Rating: Summary: A strange and psychedelic book. Review: From the beginning this book reads like a drug induced hallucination. Jason Taverner loses his identity and finds himself caught in limbo in a controlled police state where those without papers are criminals. Can he get back to his reality, or did his reality ever actually exist. Are all his memories simply a narcotic trip that has ended? In case you are wondering where you have heard of this idea before, it is explored in the short story "We can remember it for you wholesale" which was made as the movie "Total Recall". Taverners new state of being introduces him to a side of life that he was unaware of, a frightening no mans land that he is unequipped to survive in. The characters he meets are equally disturbing, the manic identity card forger, the incestuous police chief with a penchant for weeping and his fetishistic sister who comes to police HQ to sleep off her drug overdoses.

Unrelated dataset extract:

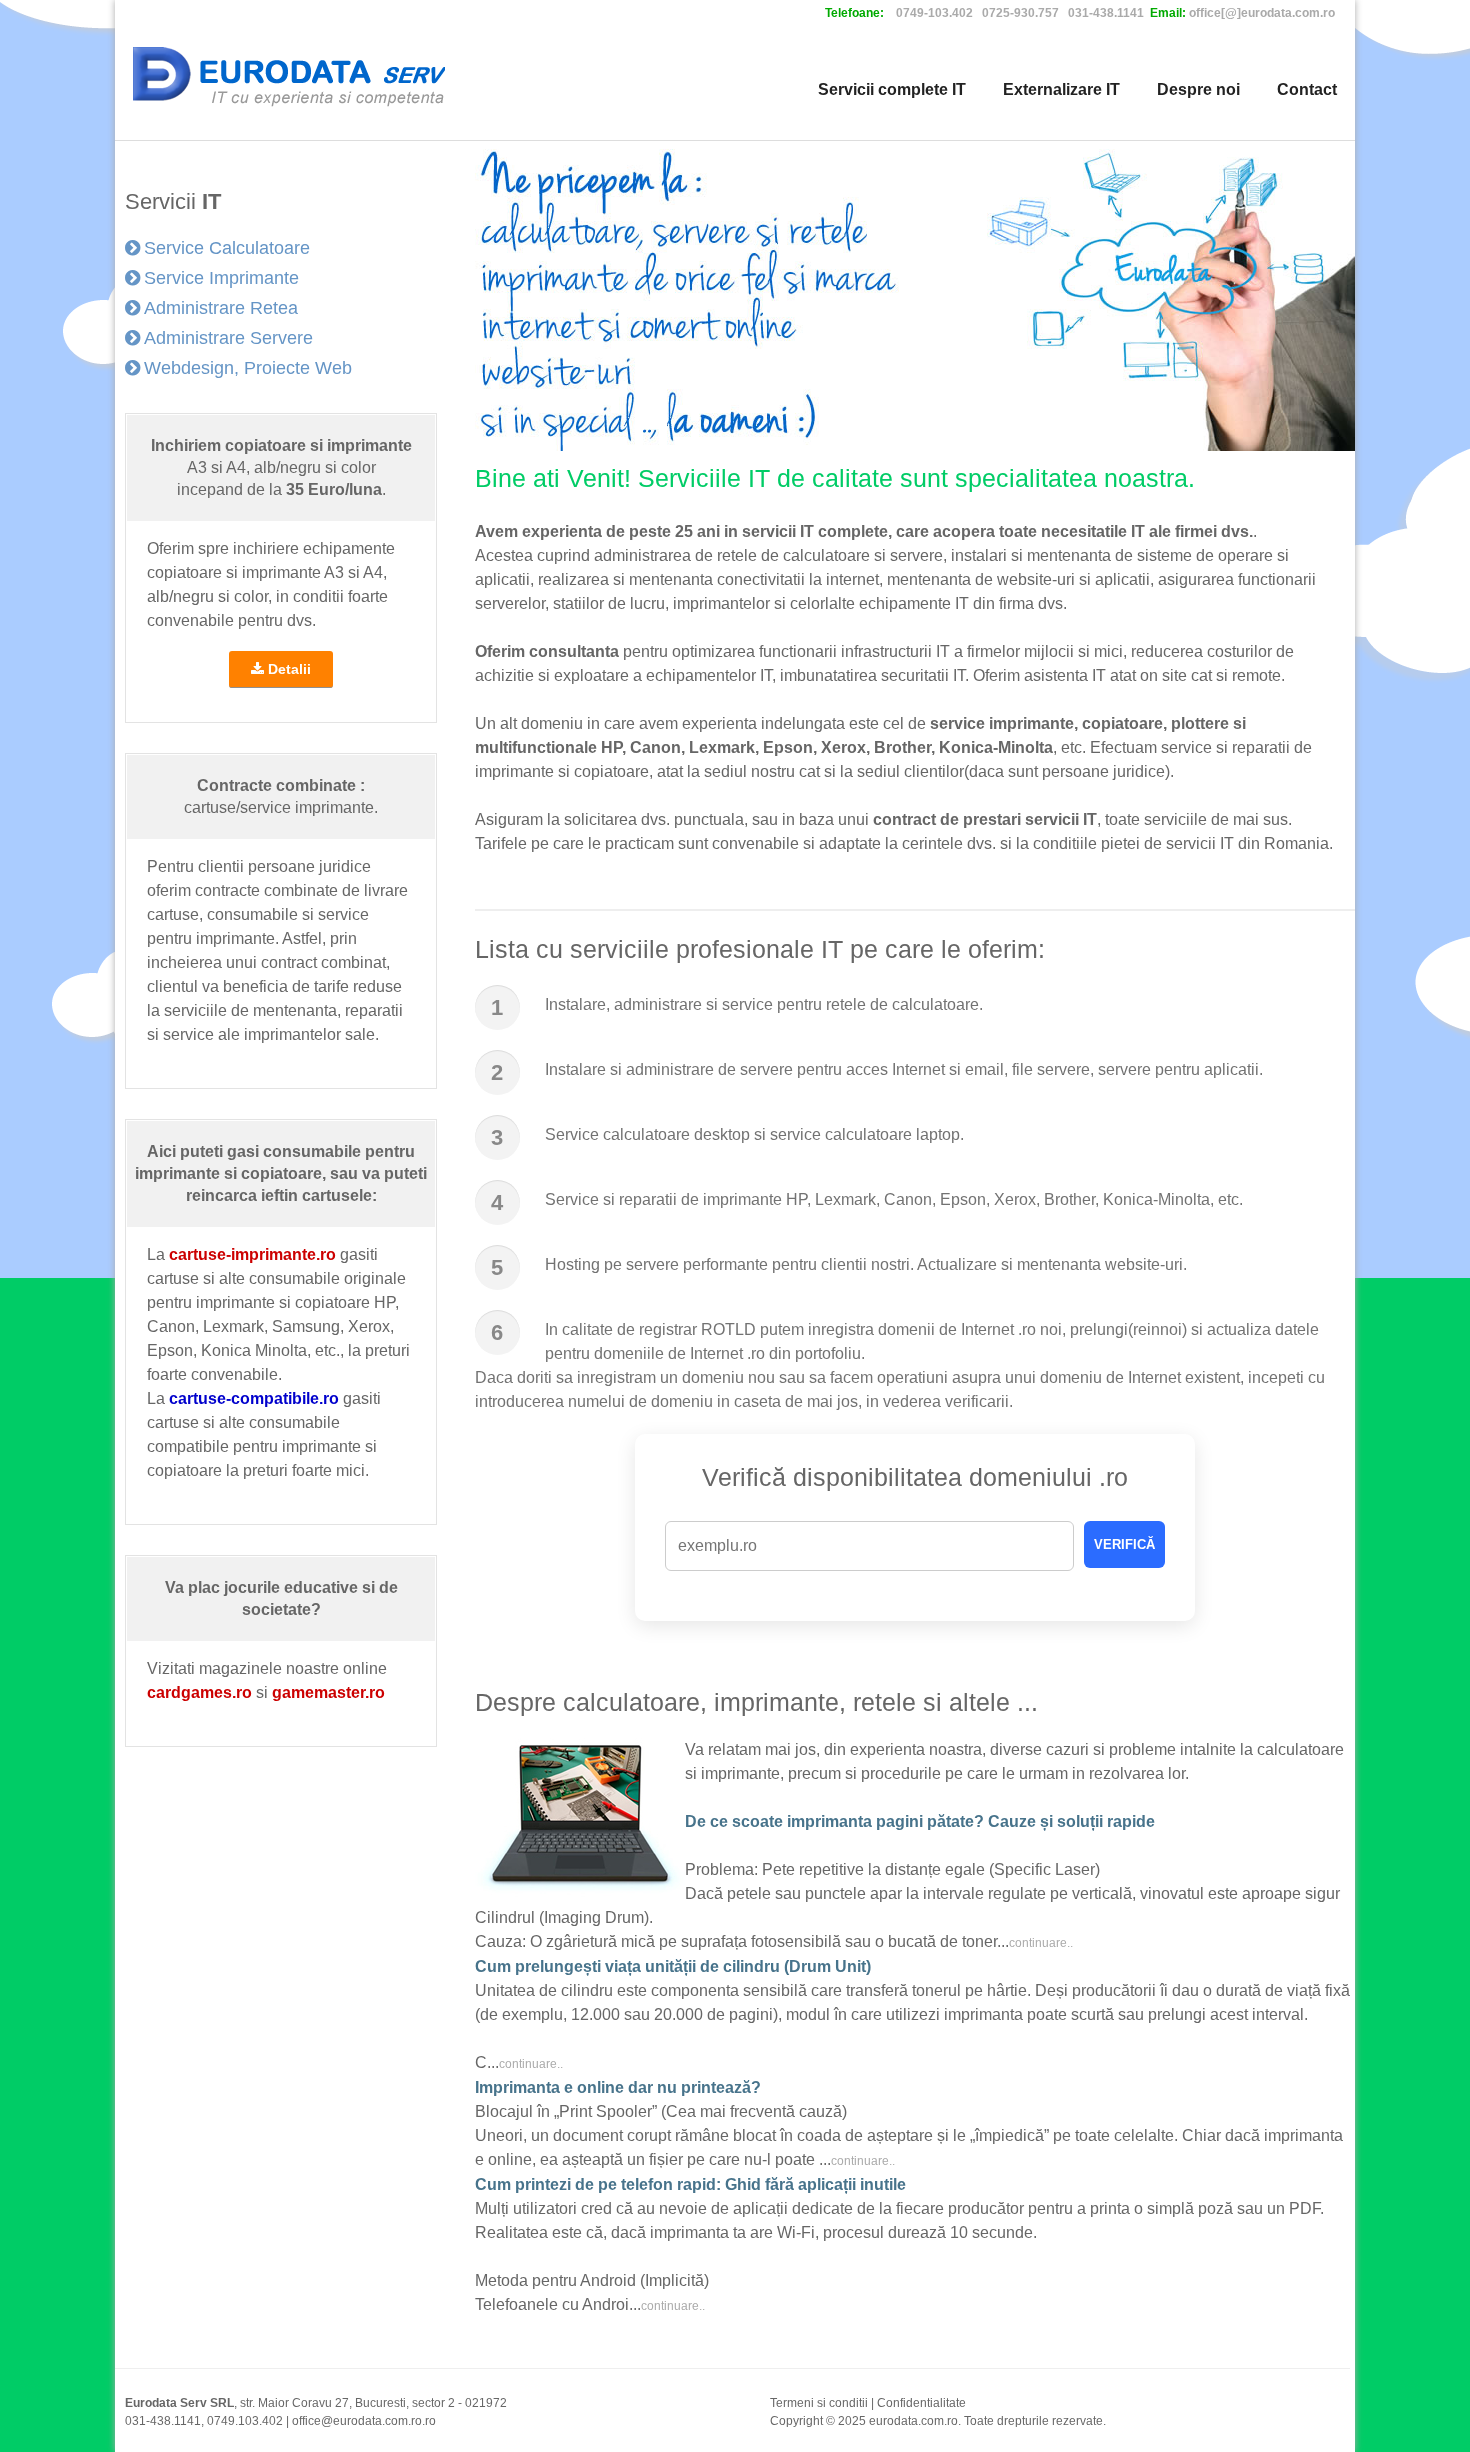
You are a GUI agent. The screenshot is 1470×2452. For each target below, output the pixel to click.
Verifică (1124, 1544)
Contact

In the book the author makes some interesting predictions of things that have happened, cybersex (which he calls telephone orgies) being the most luridly notable, surround sound music systems is another, and he points to the growth in use of cellular phones. Other predictions are either way off the mark or have not happened yet. Cars have not been replaced by flyers, and the black population of the USA is certainly not an endangered species. And if the US military has a H-bomb the size of a seed that can be planted under the skin they aren't broadcasting the fact yet! He also briefly explores the concept of genetic enhancement and a race of superhumans. But what is most interesting about this book for me is the style of the prose. It seems disassociated from the subject, poetic at times, and objective. You never feel as though you are within the experience, everything is viewed through a lens, or a TV screen. This makes the story less personal, and as a result, less believable. The reader is less inclined to suspend disbelief, so you are always aware that this is fiction and not reality.